┌─ DATASET RECORDS

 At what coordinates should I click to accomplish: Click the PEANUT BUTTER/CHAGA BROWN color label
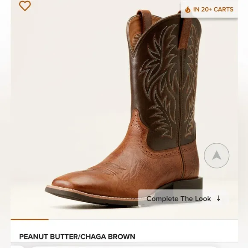(77, 236)
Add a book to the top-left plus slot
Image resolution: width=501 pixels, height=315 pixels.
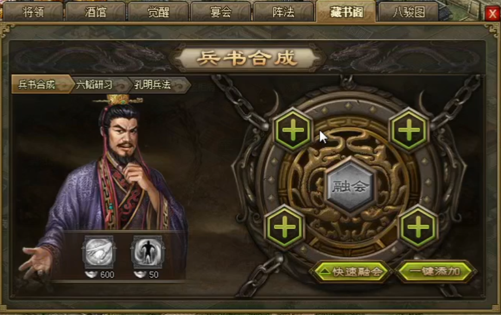point(293,130)
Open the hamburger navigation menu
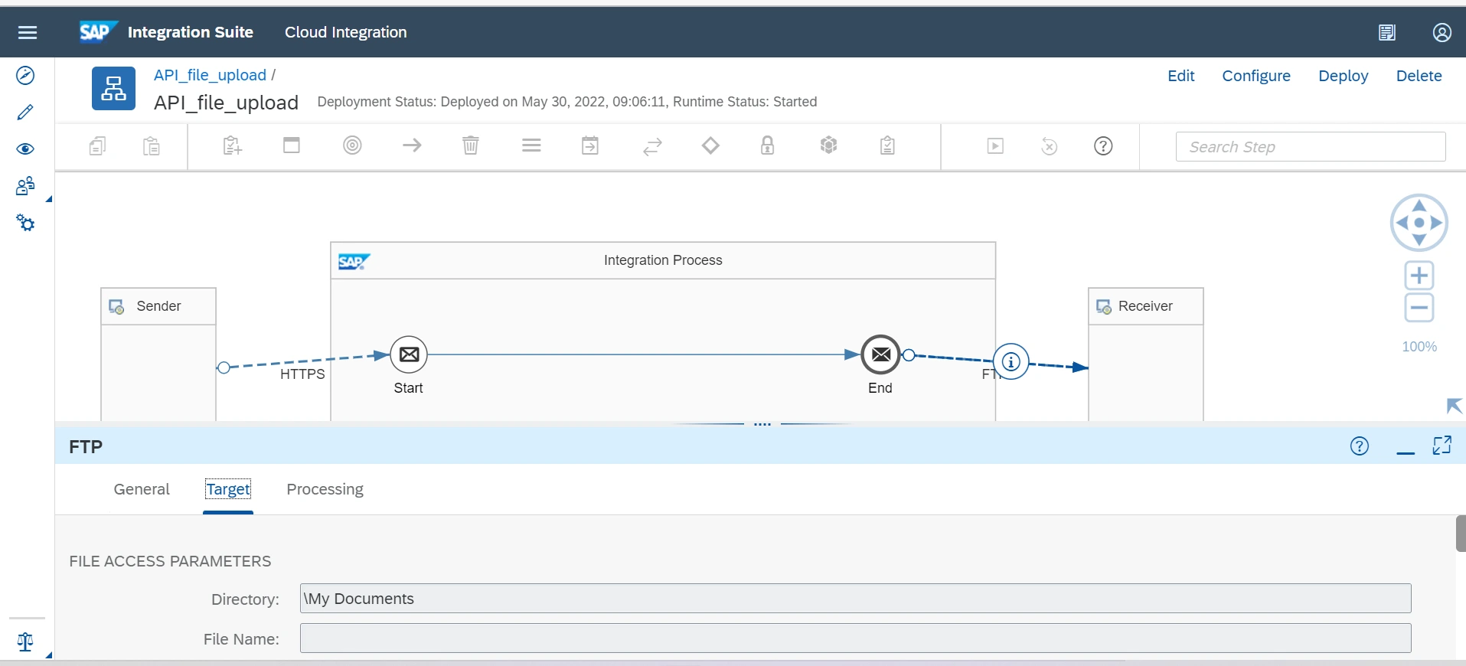1466x666 pixels. click(x=28, y=32)
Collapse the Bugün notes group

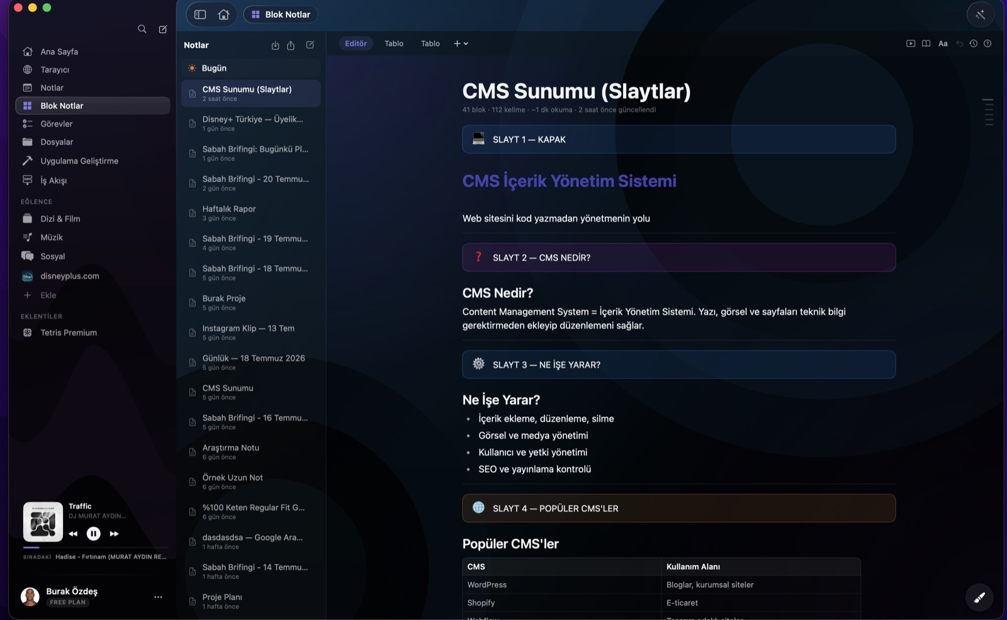tap(251, 68)
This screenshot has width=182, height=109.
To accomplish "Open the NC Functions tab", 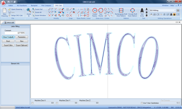I will point(22,5).

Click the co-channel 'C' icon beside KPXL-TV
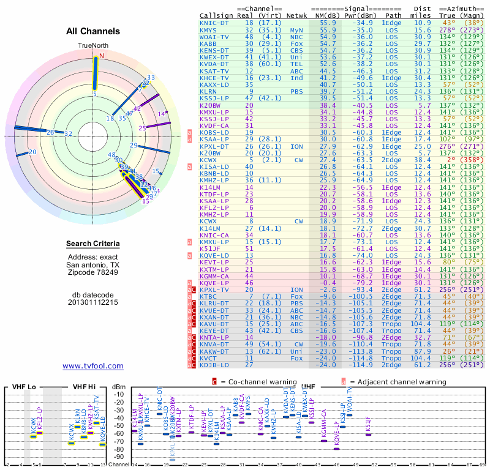tap(195, 289)
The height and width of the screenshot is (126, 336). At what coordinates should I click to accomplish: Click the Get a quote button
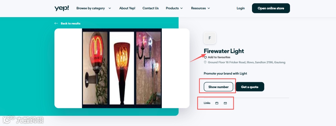tap(250, 87)
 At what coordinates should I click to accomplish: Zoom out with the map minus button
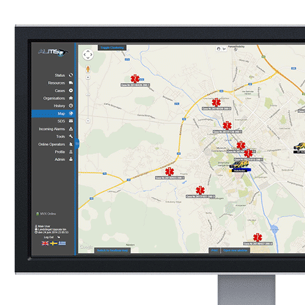coord(88,121)
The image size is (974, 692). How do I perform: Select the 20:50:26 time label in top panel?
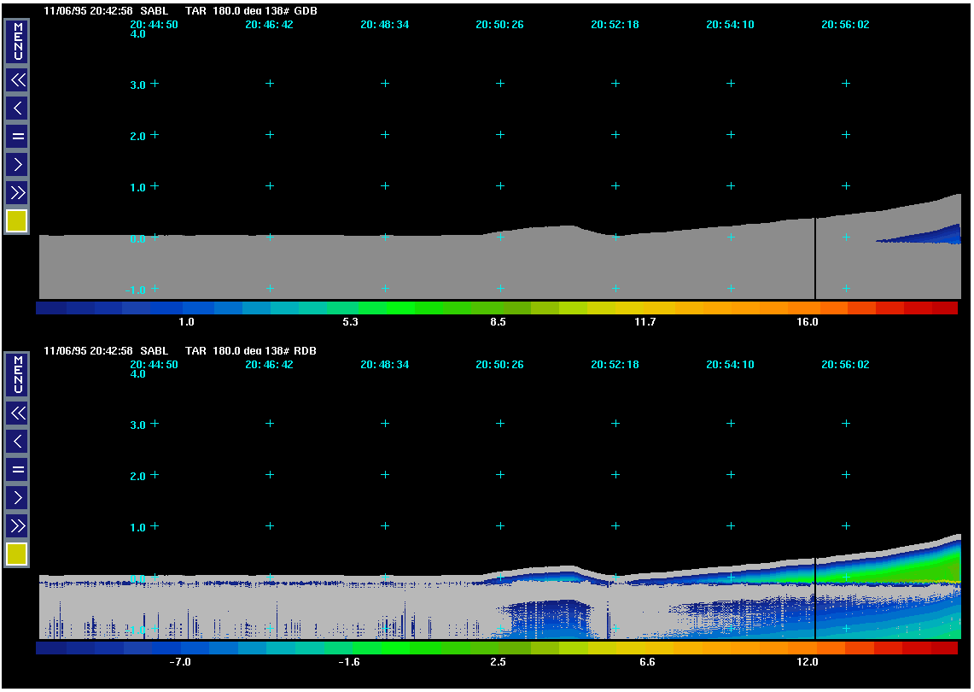(499, 25)
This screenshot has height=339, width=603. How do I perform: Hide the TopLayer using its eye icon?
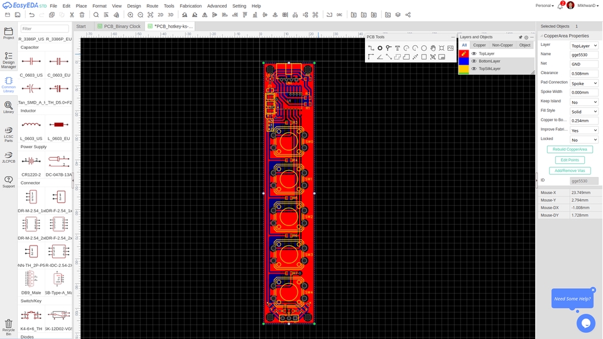pyautogui.click(x=474, y=54)
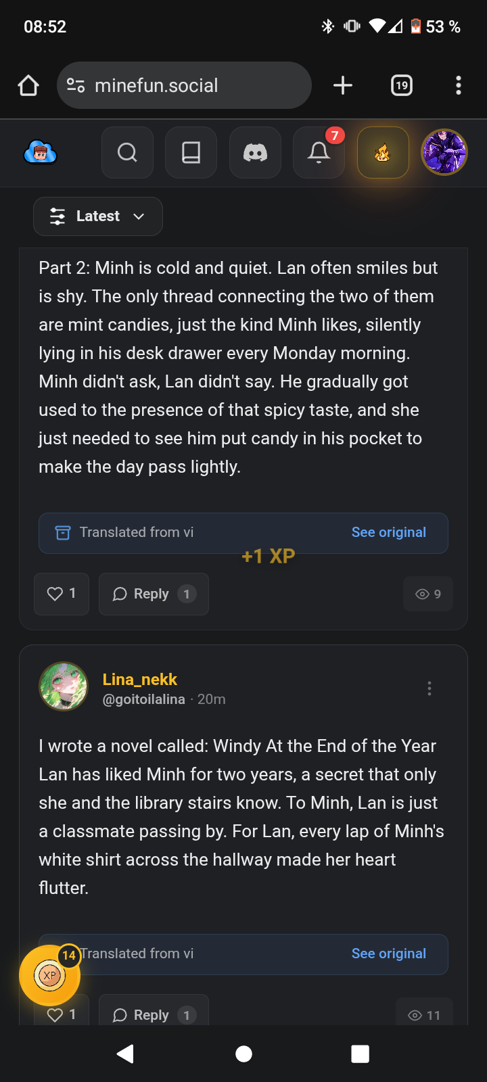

└─

Beginning with the line that contains "This screenshot has height=339, width=603.", print exactly every line through the end of the records, both included. Omit the pictures.

This screenshot has height=339, width=603. How do I perform: Hide the TopLayer using its eye icon?
pyautogui.click(x=474, y=54)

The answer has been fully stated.